[Opening Supplied records section]

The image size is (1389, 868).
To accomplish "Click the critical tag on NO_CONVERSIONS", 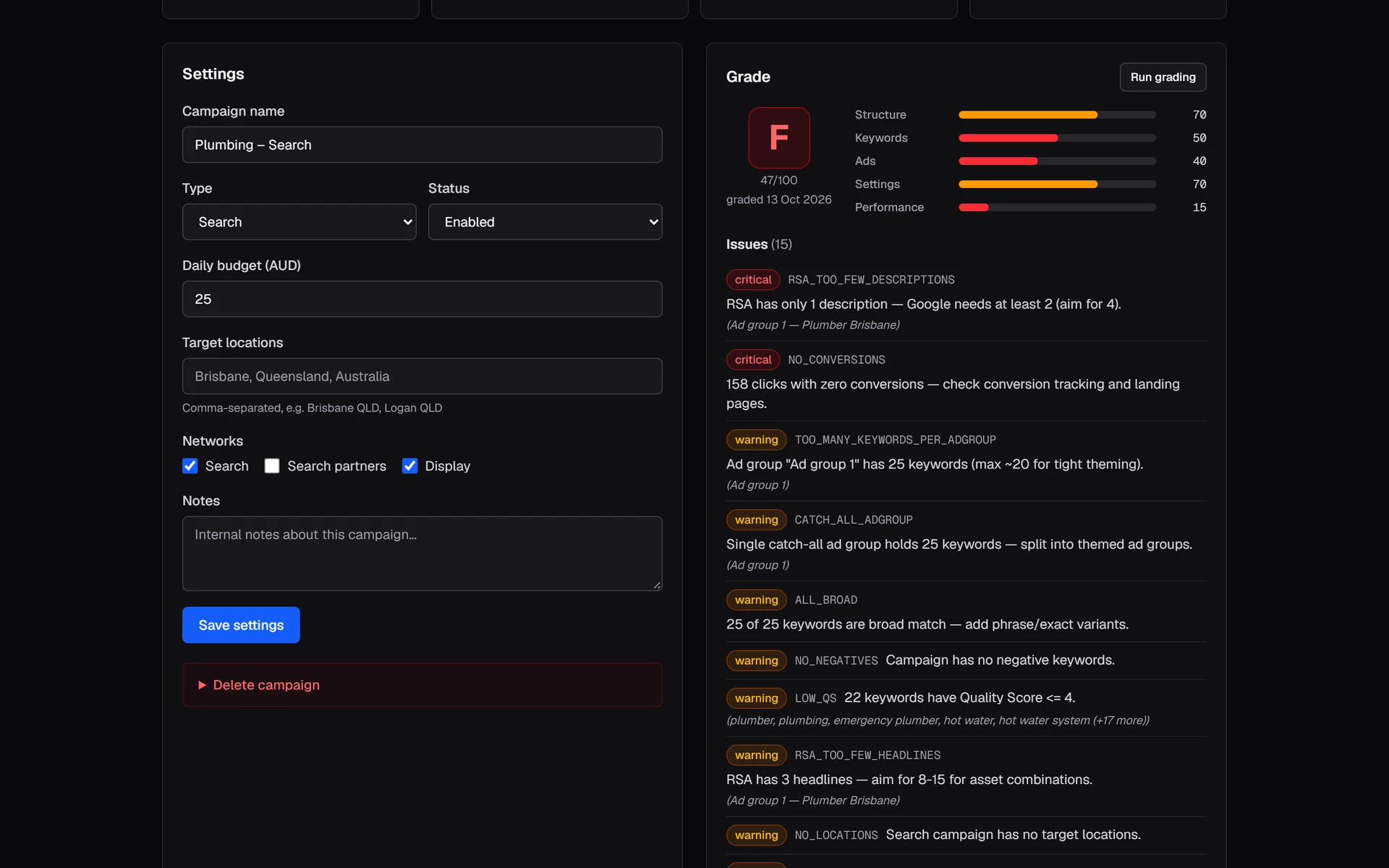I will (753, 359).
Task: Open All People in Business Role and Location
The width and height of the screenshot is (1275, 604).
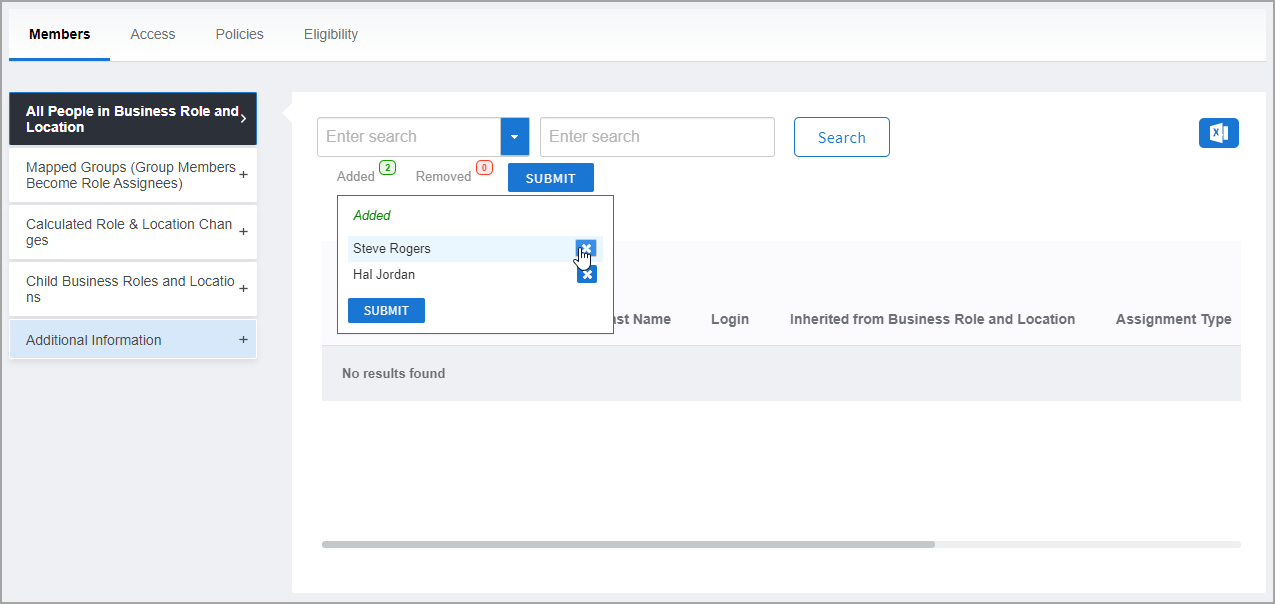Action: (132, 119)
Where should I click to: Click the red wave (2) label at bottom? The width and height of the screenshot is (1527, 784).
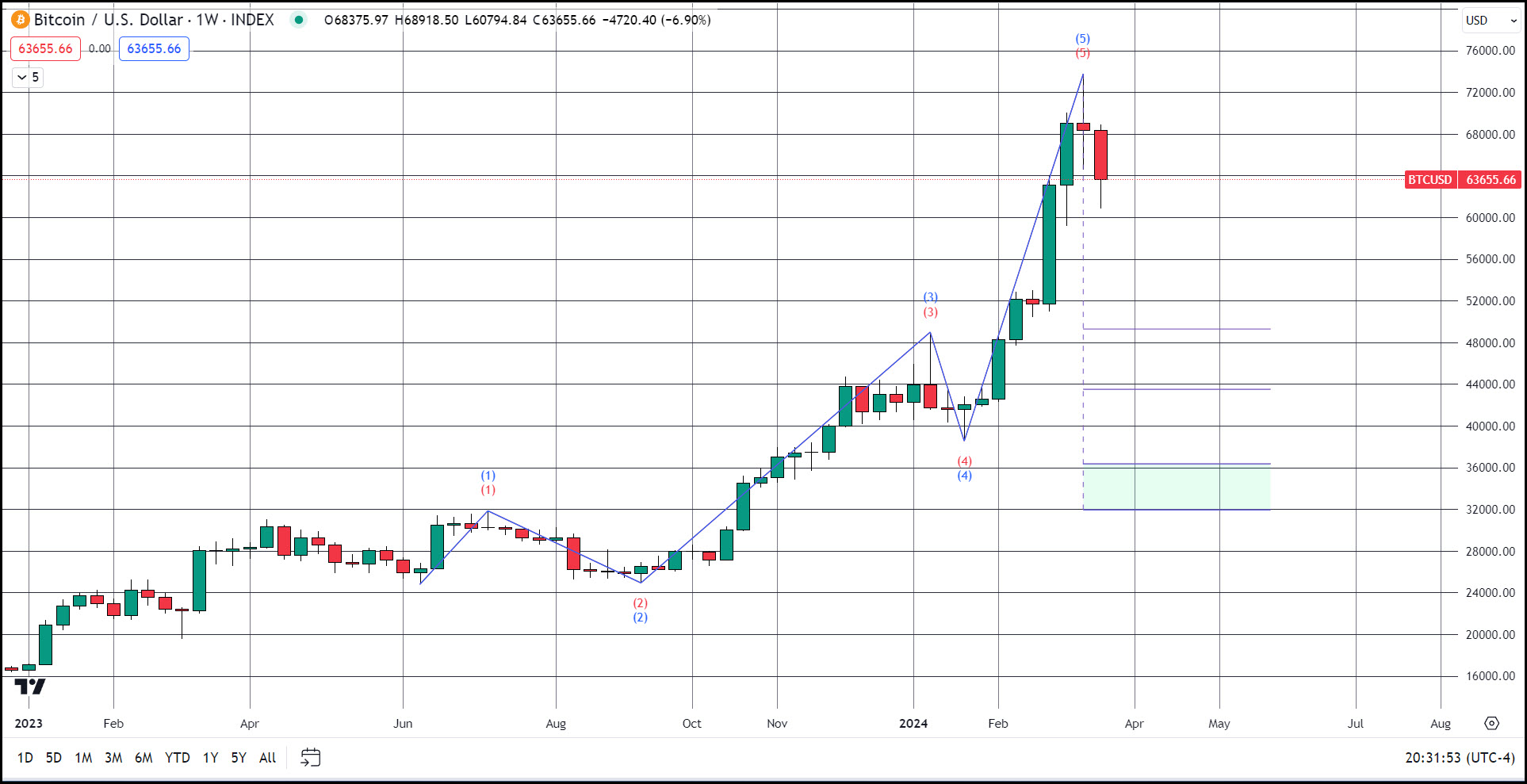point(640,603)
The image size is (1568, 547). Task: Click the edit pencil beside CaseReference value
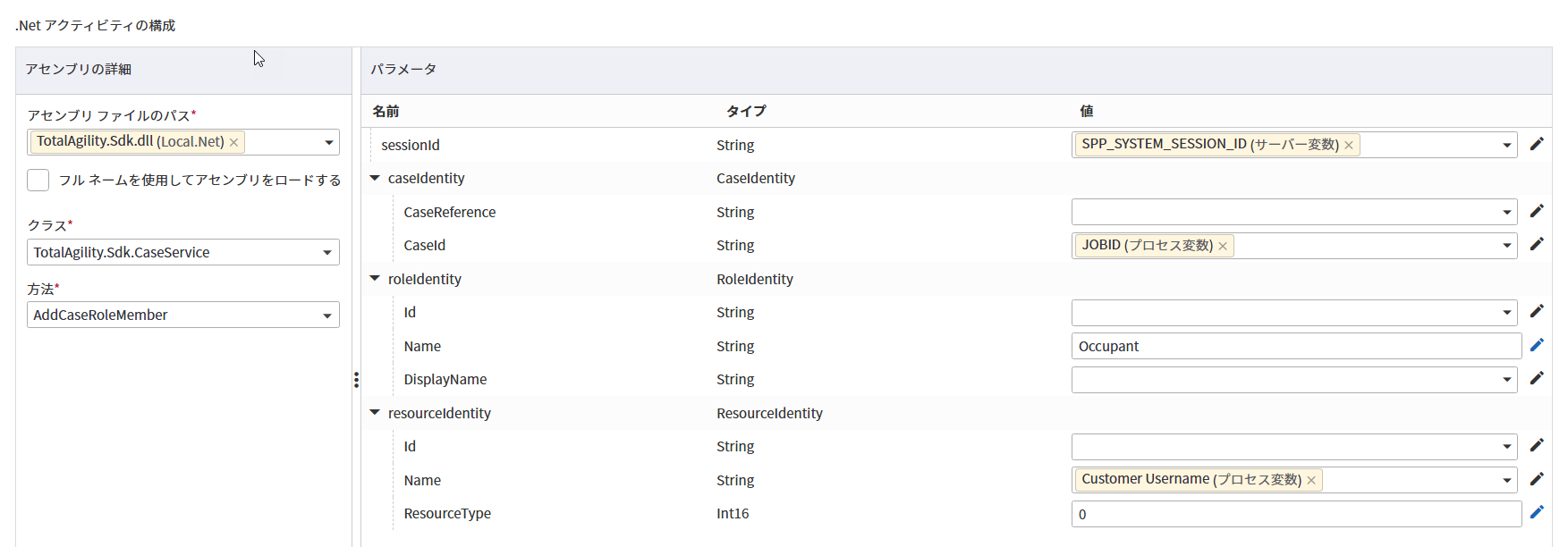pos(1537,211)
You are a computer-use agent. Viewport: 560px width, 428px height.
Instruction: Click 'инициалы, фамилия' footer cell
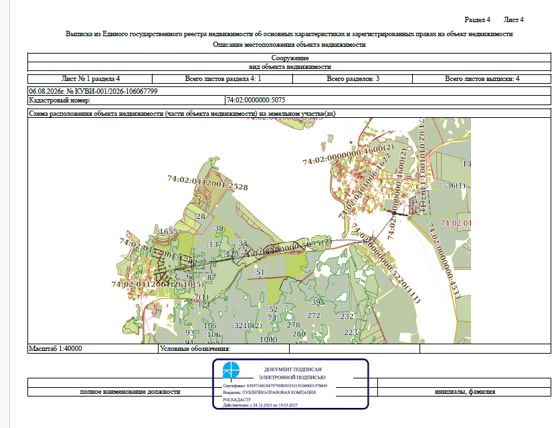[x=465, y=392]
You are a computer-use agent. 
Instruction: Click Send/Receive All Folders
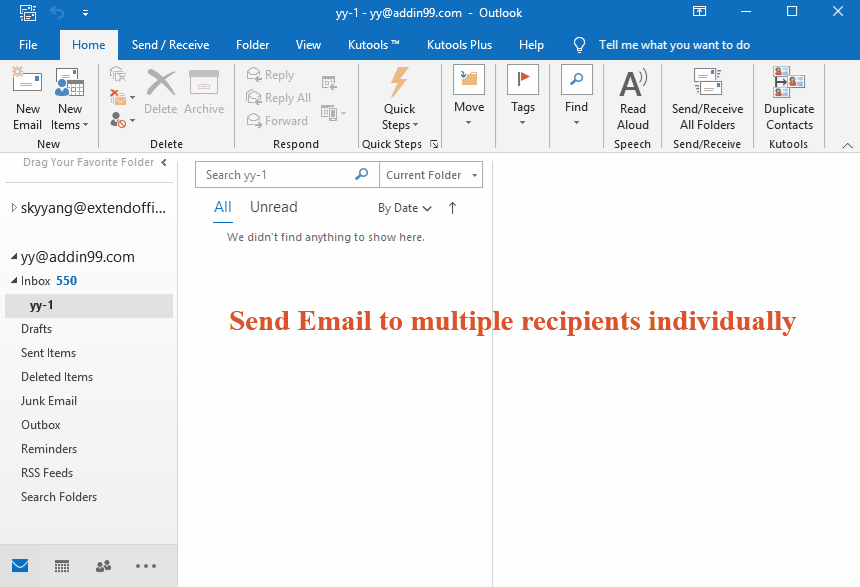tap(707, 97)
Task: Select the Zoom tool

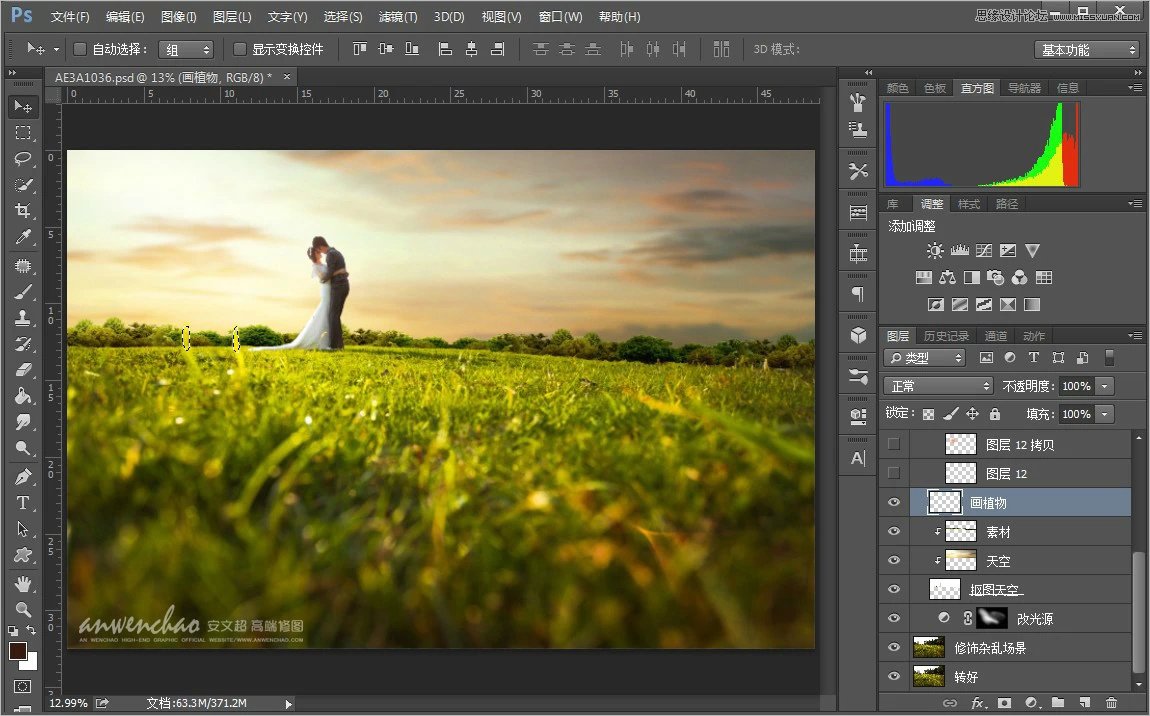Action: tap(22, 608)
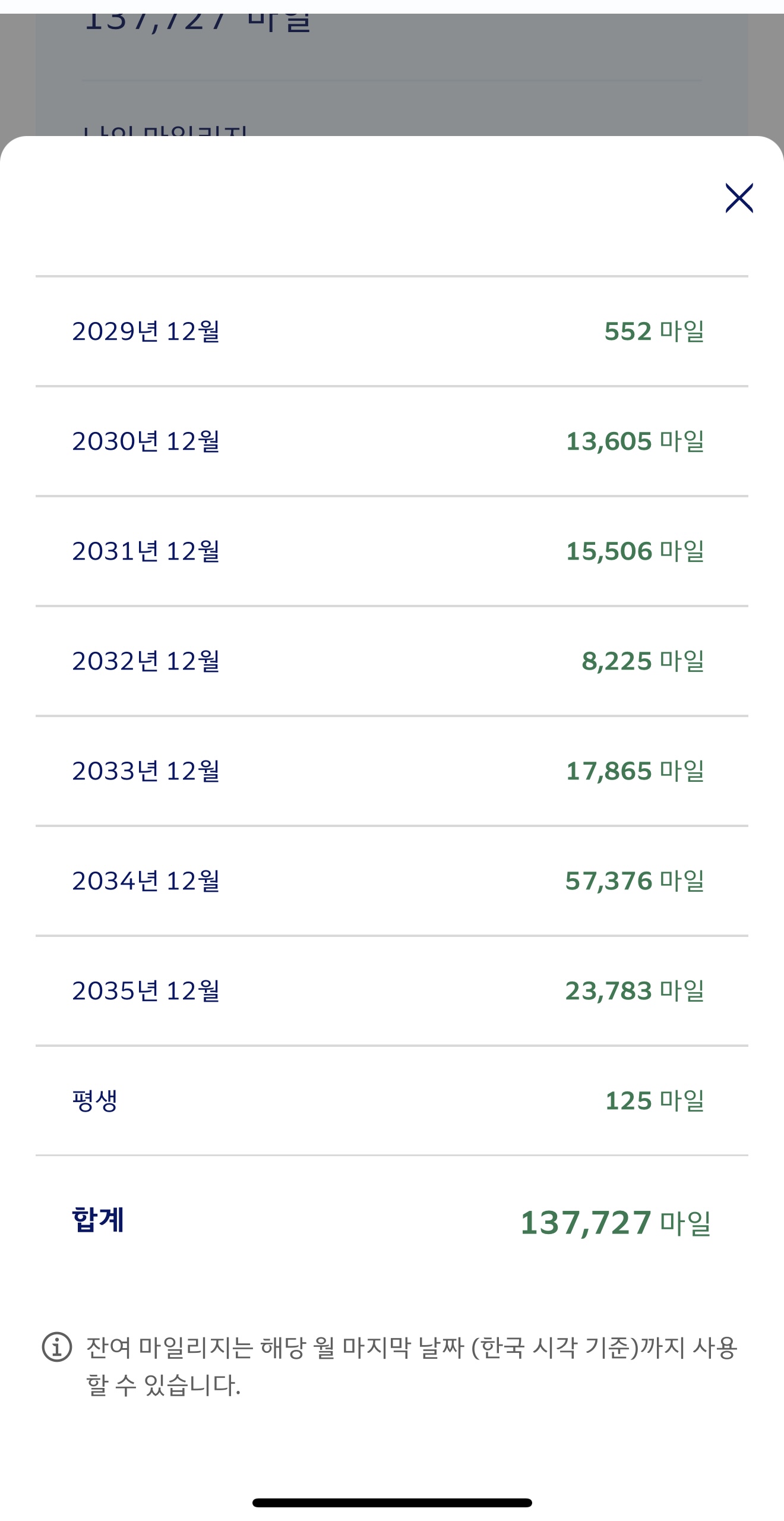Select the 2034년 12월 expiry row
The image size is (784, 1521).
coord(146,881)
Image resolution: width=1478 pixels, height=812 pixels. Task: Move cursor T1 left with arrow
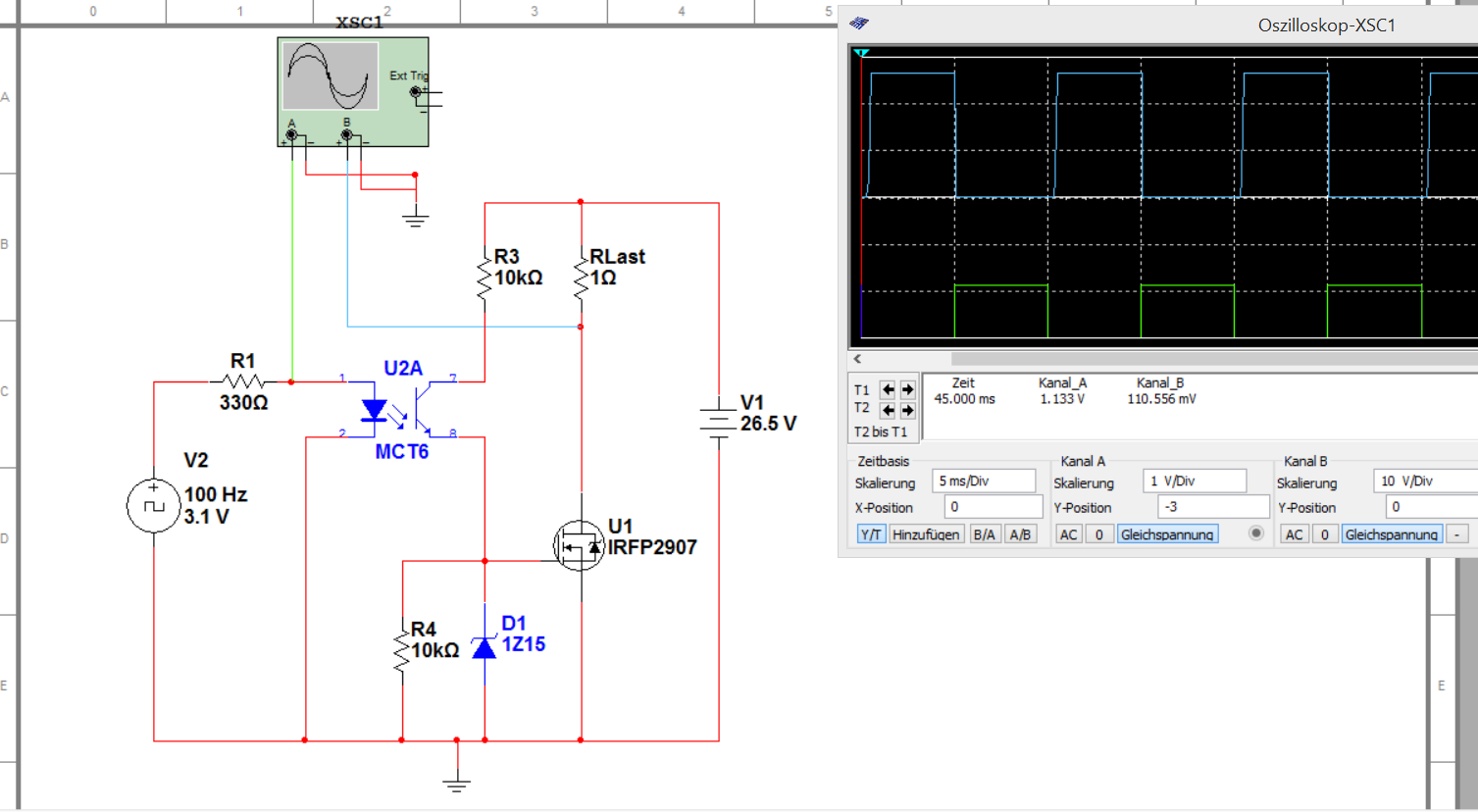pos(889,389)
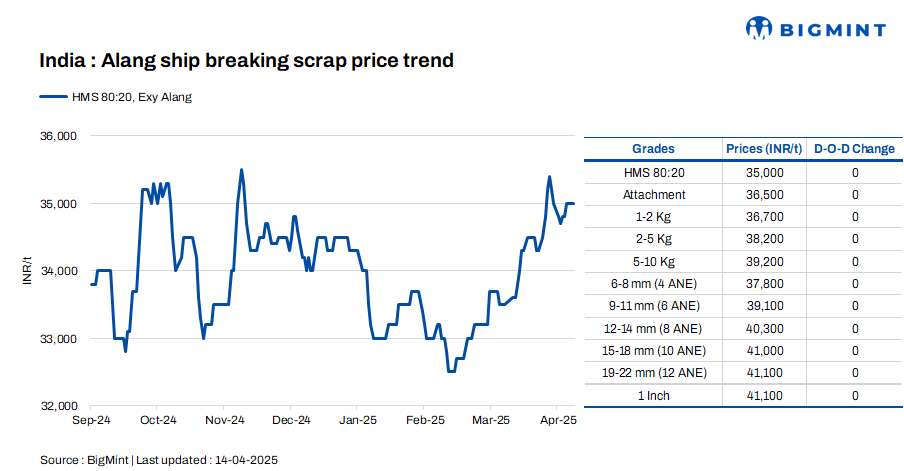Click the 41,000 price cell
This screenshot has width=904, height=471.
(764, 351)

[Closing Supplied records section]

* _Problem to solve_: Looking at the records above, how many lines contain "computer"? Only the number is needed.

* _Exercise solution_: 2